> _Selected excerpt_:
○ ○ ○ ○ ○

R/visNetCircle.r

In hfang-bristol/dnet: Integrative Analysis of Omics Data in Terms of Network, Evolution and Ontology

#' Function to visualise an igraph object via circle diagram
#'
#' \code{visNetCircle} is supposed to visualise a graph object of class "igraph" via circle diagram. For better visualisation, ordering of vertices is determined according to communities and degrees.
#'
#' @param g an object of class "igraph"
#' @param com an object of class "communities" (see \url{http://igraph.org/r/doc/communities.html})
#' @param circles how circles are drawn in the plot. It can be either "single" for all communities being drawn in a single circle (by default) or "multiple" for communities being drawn in the different circles (i.e. one circle per community)
#' @param newpage logical to indicate whether to open a new page. By default, it sets to true for opening a new page
#' @param ordering a numeric vector about the ordering of vertices. It is optional. It is highly recommend to order vertices according to communities and degrees
#' @param colormap short name for the colormap. It can be one of "jet" (jet colormap), "bwr" (blue-white-red colormap), "gbr" (green-black-red colormap), "wyr" (white-yellow-red colormap), "br" (black-red colormap), "yr" (yellow-red colormap), "wb" (white-black colormap), and "rainbow" (rainbow colormap, that is, red-yellow-green-cyan-blue-magenta). Alternatively, any hyphen-separated HTML color names, e.g. "blue-black-yellow", "royalblue-white-sandybrown", "darkgreen-white-darkviolet". A list of standard color names can be found in \url{http://html-color-codes.info/color-names}
#' @param vertex.label the label of the vertices. The default vertex labels are the name attribute of the nodes
#' @param vertex.size the size of each vertex. By default, it is decided according to node degrees
#' @param vertex.label.color the color of vertex labels
#' @param vertex.label.cex the font size of vertex labels
#' @param vertex.label.dist the distance of the label from the center of the vertex. If it is 0 then the label is centered on the vertex. If it is 1 then the label is displayed beside the vertex.

○ ○ ○ ○ ○

> _Excerpted records_:
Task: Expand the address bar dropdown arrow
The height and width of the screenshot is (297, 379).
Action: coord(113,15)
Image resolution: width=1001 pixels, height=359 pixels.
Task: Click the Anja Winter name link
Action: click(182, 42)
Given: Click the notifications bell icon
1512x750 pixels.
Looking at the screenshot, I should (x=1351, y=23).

○ ○ ○ ○ ○

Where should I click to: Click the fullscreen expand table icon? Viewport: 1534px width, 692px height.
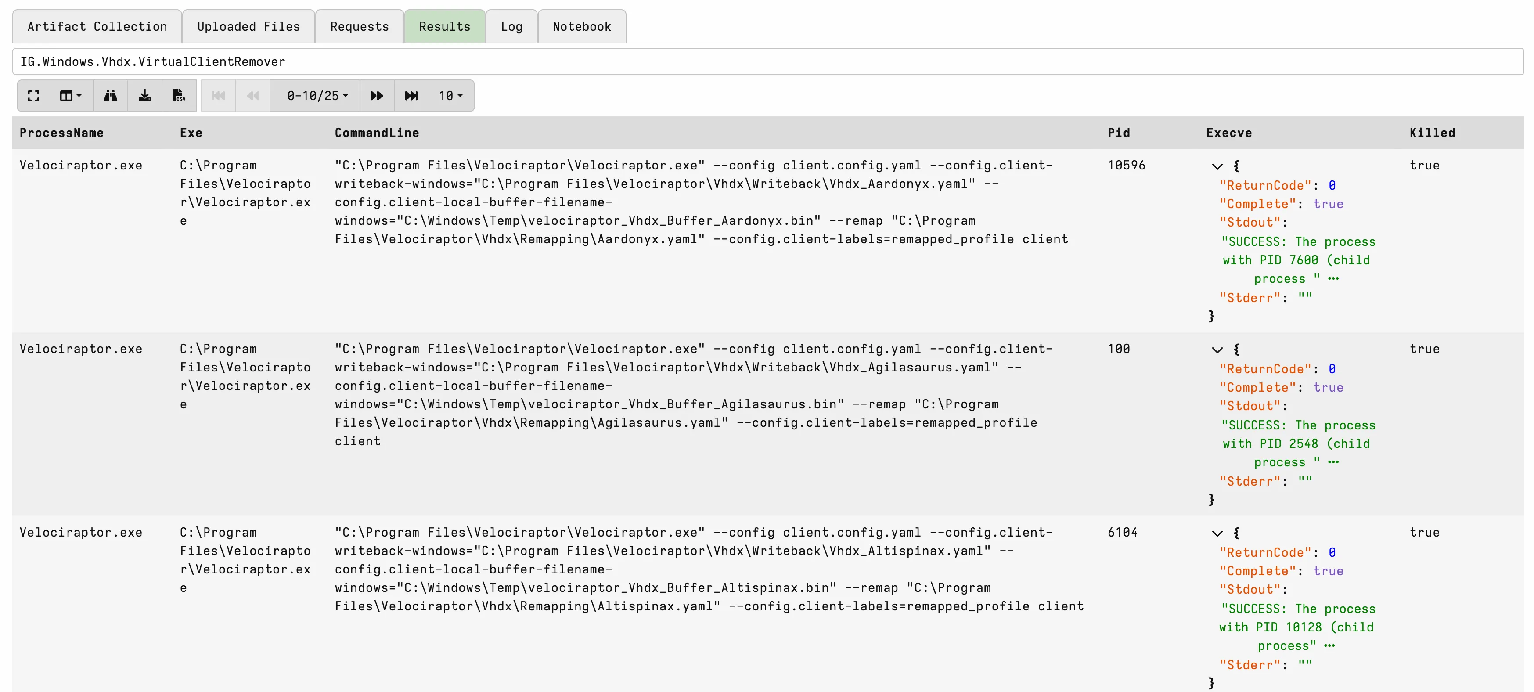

○ ○ ○ ○ ○

> _The exercise_: Reproduce the visNetCircle documentation above in full, keeping every line unchanged.

> _Written answer_:
R/visNetCircle.r

In hfang-bristol/dnet: Integrative Analysis of Omics Data in Terms of Network, Evolution and Ontology

#' Function to visualise an igraph object via circle diagram
#'
#' \code{visNetCircle} is supposed to visualise a graph object of class "igraph" via circle diagram. For better visualisation, ordering of vertices is determined according to communities and degrees.
#'
#' @param g an object of class "igraph"
#' @param com an object of class "communities" (see \url{http://igraph.org/r/doc/communities.html})
#' @param circles how circles are drawn in the plot. It can be either "single" for all communities being drawn in a single circle (by default) or "multiple" for communities being drawn in the different circles (i.e. one circle per community)
#' @param newpage logical to indicate whether to open a new page. By default, it sets to true for opening a new page
#' @param ordering a numeric vector about the ordering of vertices. It is optional. It is highly recommend to order vertices according to communities and degrees
#' @param colormap short name for the colormap. It can be one of "jet" (jet colormap), "bwr" (blue-white-red colormap), "gbr" (green-black-red colormap), "wyr" (white-yellow-red colormap), "br" (black-red colormap), "yr" (yellow-red colormap), "wb" (white-black colormap), and "rainbow" (rainbow colormap, that is, red-yellow-green-cyan-blue-magenta). Alternatively, any hyphen-separated HTML color names, e.g. "blue-black-yellow", "royalblue-white-sandybrown", "darkgreen-white-darkviolet". A list of standard color names can be found in \url{http://html-color-codes.info/color-names}
#' @param vertex.label the label of the vertices. The default vertex labels are the name attribute of the nodes
#' @param vertex.size the size of each vertex. By default, it is decided according to node degrees
#' @param vertex.label.color the color of vertex labels
#' @param vertex.label.cex the font size of vertex labels
#' @param vertex.label.dist the distance of the label from the center of the vertex. If it is 0 then the label is centered on the vertex. If it is 1 then the label is displayed beside the vertex.